La Corte di Giustizia Europea dà ragione a una coppia polacca: i matrimoni celebrati legalmente in un Paese UE devono essere validi in tutti gli altri. Colpo al sovranismo e alle resistenze dei governi più conservatori, come quello di Varsavia.

​Una decisione della Corte di Giustizia dell'Unione Europea (CGUE), pubblicata ieri, segna un passo decisivo nell'affermazione dei diritti civili all'interno del blocco comunitario, innescando probabili reazioni di sdegno negli ambienti più conservatori e sovranisti come quelli rappresentati in Italia da figure come Pillon e Adinolfi.

​La Corte, con una sentenza di portata storica, ha infatti stabilito che tutti gli Stati membri dell'UE sono obbligati a riconoscere i matrimoni tra persone dello stesso sesso legalmente celebrati in un altro Paese dell'Unione.

Il Caso Polacco: Anni di Battaglia Legale

​Il pronunciamento arriva a conclusione di una lunga battaglia legale che ha visto protagonisti una coppia di cittadini polacchi

I due uomini si erano sposati in Germania nel 2018 ma, al loro rientro in patria, si erano visti negare dalle autorità polacche la trascrizione del loro certificato di matrimonio nel registro civile, in linea con la legislazione nazionale polacca che non riconosce le unioni omosessuali.

​La Polonia, Paese spesso citato per le sue politiche restrittive in materia di diritti LGBTQ+ e oggetto di critiche da parte delle istituzioni UE, è stata quindi formalmente sconfitta in sede di giustizia europea.

Un Principio Fondamentale di Libera Circolazione

​La CGUE non si è soffermata sull'obbligo per gli Stati di istituire il matrimonio omosessuale sul proprio territorio—questo rimane di competenza nazionale—ma ha sancito un principio legato alla libera circolazione e al mutuo riconoscimento dei documenti e dello status civile all'interno dell'Unione.

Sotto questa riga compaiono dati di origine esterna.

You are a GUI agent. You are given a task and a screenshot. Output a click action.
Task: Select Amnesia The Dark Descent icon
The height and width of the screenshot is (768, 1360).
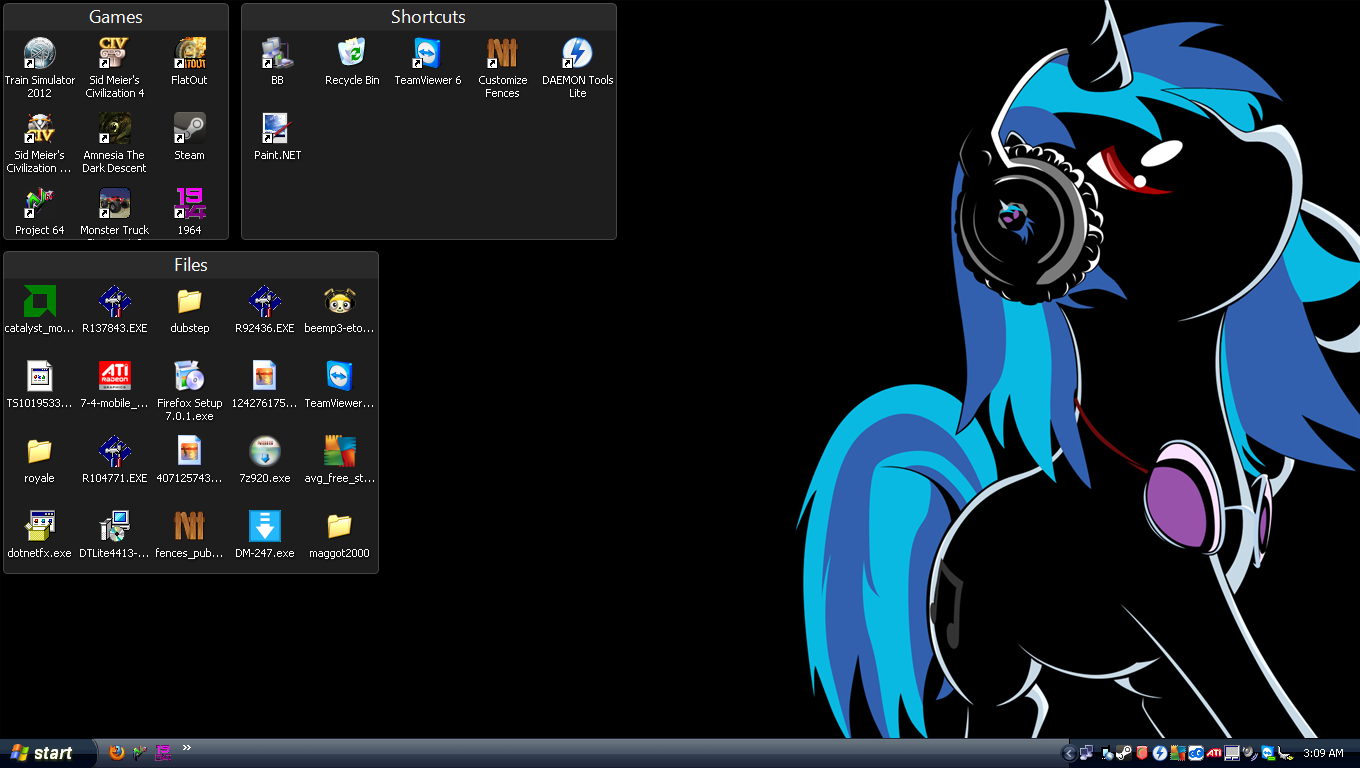point(114,129)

​In sostanza, se uno status legale (come il matrimonio) è validamente acquisito in uno Stato membro, deve essere riconosciuto da tutti gli altri per garantire ai cittadini europei di poter esercitare pienamente il loro diritto di spostarsi e stabilirsi liberamente, mantenendo i diritti acquisiti, come i diritti di residenza e di ricongiungimento familiare.

​Questa sentenza si pone in continuità con precedenti decisioni della CGUE, come il caso Coman del 2018, che aveva già stabilito che il termine "coniuge", ai fini della normativa sulla libera circolazione, include i partner dello stesso sesso. 

Tuttavia, il verdetto odierno rafforza e chiarisce ulteriormente l'obbligo di riconoscimento per la massima forma di unione civile: il matrimonio.

La Visione di un'Europa dei Diritti

​Questa decisione è vista dai suoi sostenitori non solo come una vittoria per la coppia polacca, ma come un elemento fondante per la costruzione di una "vera comunità" europea

Essa rafforza l'idea che l'Unione non debba essere limitata a un'area di soli interessi economici, ma debba progredire verso una "Europa dei Diritti" e dei principi civili comuni.

​I commenti successivi alla sentenza sottolineano che, sebbene sia un passo "elementare", è tutt'altro che scontato e rappresenta un ulteriore ostacolo per la retorica dei movimenti sovranisti, i quali vedono in queste ingerenze della giustizia europea una minaccia alle prerogative nazionali e alle tradizioni locali.

​La Corte di Giustizia, un passo alla volta, sta dunque contribuendo a forgiare un'Europa più inclusiva e civile, spesso in contrasto con le politiche interne di alcuni governi, in particolare quelli dell'Est, ma a tutela dei diritti fondamentali di tutti i suoi cittadini.